Google Premium Analytics Pricing Revealed: $150,000 A YEAR - moses1400
http://www.centernetworks.com/google-analytics-premium-price-150k-year

======
MJR
_For comparison, many report paying over $100K a year for Adobe’s Omniture
SiteCatalyst offering. I can’t remember what we used to pay for Webtrends
Enterprise at my old job but it was in the same ballpark._

So, let me understand. The price is on par with industry standard pricing. So
why is the title in caps with an exclamation point? Just go all the way with
the title.

OMG GOOGLE ANALYTICS PREMIUM PRICING: ON PAR WITH INDUSTRY STANDARDS!!!!!

------
foulmouthboy
The Omniture pricing is where you start.
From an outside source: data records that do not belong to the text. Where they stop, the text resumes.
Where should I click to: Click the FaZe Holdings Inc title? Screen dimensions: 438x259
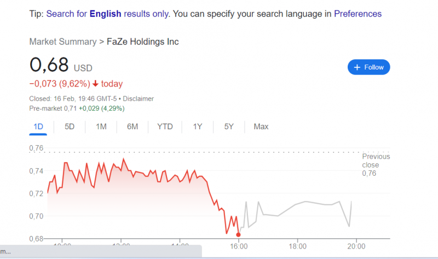coord(143,42)
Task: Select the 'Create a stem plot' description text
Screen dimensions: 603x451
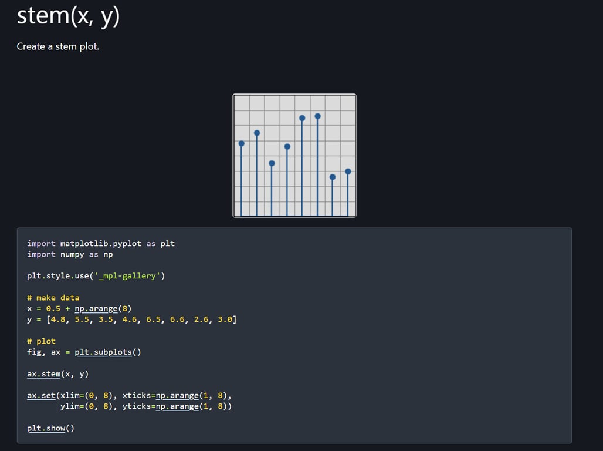Action: click(58, 46)
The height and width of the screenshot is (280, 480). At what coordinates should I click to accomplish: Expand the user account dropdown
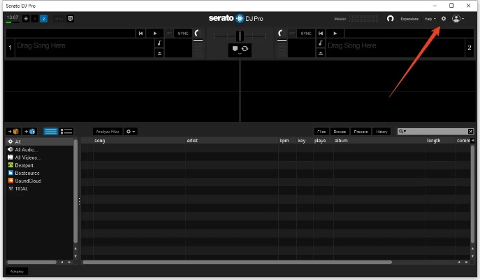458,19
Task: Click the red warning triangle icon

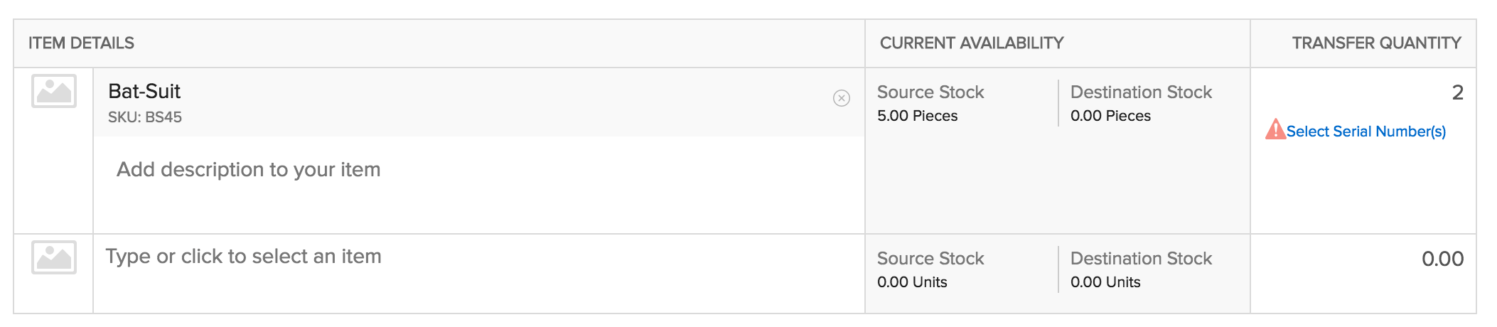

Then they charge additional to raise
your server call limit, additional for data correlation, additional for data
warehousing. Omniture has a great product, but to think that an enterprise
gets away with $100k is laughable. I've had clients in 7 figures easy.

If you're a startup, the only bonus you're really getting with premium Google
Analytics is SLA, which most startups can do without. Stick with free.

------
jrockway
How much would it cost to pay someone to write you an analytics suite? A lot
more than $150,000/yr.

It's a lot of money for you, but it's not a lot of money for people that
actually need something like this. (I use "grep" as my web analytics tool,
because that's all I can need and all I am willing to spend.)

------
clistctrl
for an enterprise application, that seems just about right in line.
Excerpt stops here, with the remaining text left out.